Seorang perempuan Palestina mengisahkan pengalaman pahit ketika ia digunakan sebagai tameng manusia oleh tentara Israel dalam perang terbaru di Gaza.
Peristiwa itu terjadi setelah ia ditangkap dalam kondisi terluka di lingkungan tempat tinggalnya di Abasan al-Kabira, sebelah timur Khan Younis, Jalur Gaza bagian selatan.
Shurayfa Qudeih, 50 tahun, dalam wawancara dengan Al Jazeera English, mengatakan bahwa hingga kini ia masih berada dalam kondisi terpukul, terlebih setelah foto dirinya—yang diambil dan disebarkan oleh militer Israel—menjadi konsumsi publik.
Dalam foto itu, Shurayfa tampak duduk dengan tangan terikat di dasar sebuah lereng tanah, sementara beberapa tentara Israel berada di atasnya dalam posisi siaga dan terlibat baku tembak.
Ia dipaksa untuk tetap berada di belakang mereka, dijadikan perisai hidup dari kemungkinan tembakan para pejuang Palestina.
Qudeih menuturkan, tentara Israel menarik dirinya dari bawah reruntuhan setelah kawasan tempat tinggalnya digempur.

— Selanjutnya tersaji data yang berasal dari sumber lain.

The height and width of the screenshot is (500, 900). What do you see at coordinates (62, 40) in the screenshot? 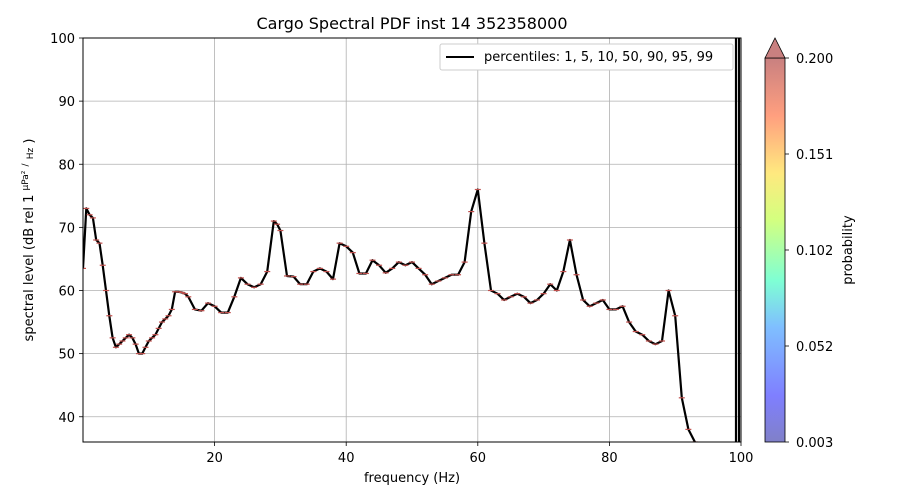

Dalam keadaan terluka, ia kemudian diborgol, ditahan, dan didudukkan di sebuah kursi yang ditempatkan untuk melindungi punggung para tentara saat mereka bergerak.

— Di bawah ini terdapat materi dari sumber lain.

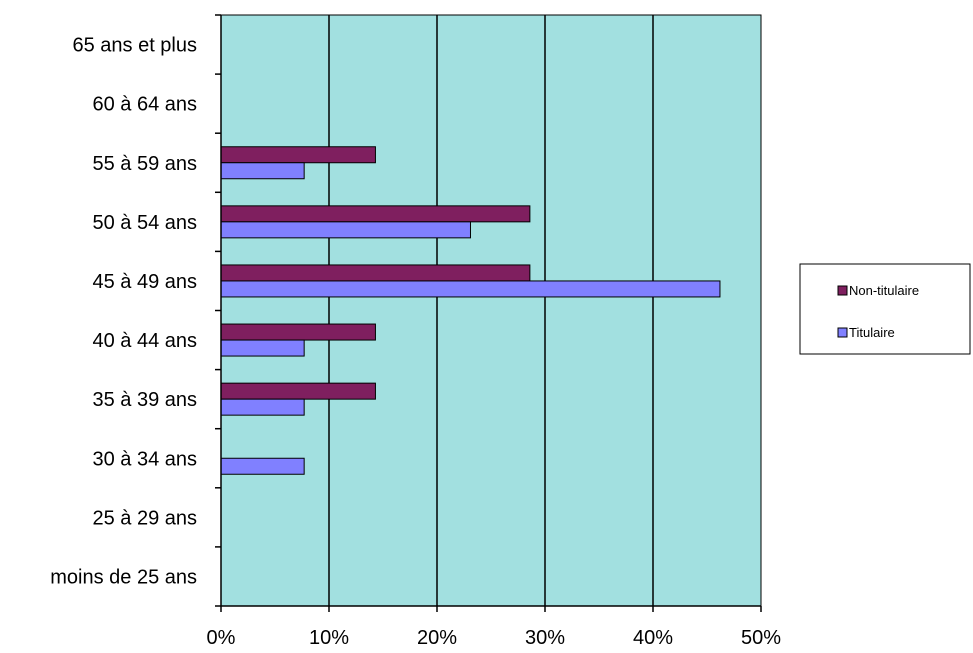 Image resolution: width=973 pixels, height=653 pixels. Describe the element at coordinates (144, 341) in the screenshot. I see `y-tick-label: 40 à 44 ans` at that location.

Bukan hanya Shurayfa. Dalam operasi darat yang berlangsung selama berbulan-bulan, militer Israel menggunakan banyak warga Palestina sebagai tameng manusia.
Rekaman yang disiarkan sejumlah media, baik Arab maupun internasional, memperlihatkan bagaimana anak muda hingga orang lanjut usia dipaksa berjalan di depan pasukan.
Atau, mereka didorong masuk ke bangunan yang diduga menjadi tempat persembunyian pejuang Gaza—tanpa memedulikan keselamatan mereka.
Laporan kantor berita Associated Press mengungkapkan kesaksian serupa dari sejumlah tentara Israel dan mantan tahanan Palestina.
Mereka menyebut, para komandan dalam militer Israel memberikan perintah langsung agar para tahanan Palestina dijadikan tameng hidup selama operasi berlangsung di Jalur Gaza.
Temuan ini memperkuat dugaan bahwa praktik tersebut dilakukan secara luas.
Dalam kerangka hukum internasional, penggunaan warga sipil sebagai tameng manusia dikategorikan sebagai kejahatan perang.
Pasal 23 Konvensi Jenewa III secara tegas melarang pengiriman tawanan perang ke zona tempur yang dapat membuat mereka terpapar bahaya.
Apalagi, memanfaatkan keberadaan mereka untuk melindungi posisi militer atau instalasi yang menjadi target operasi perang.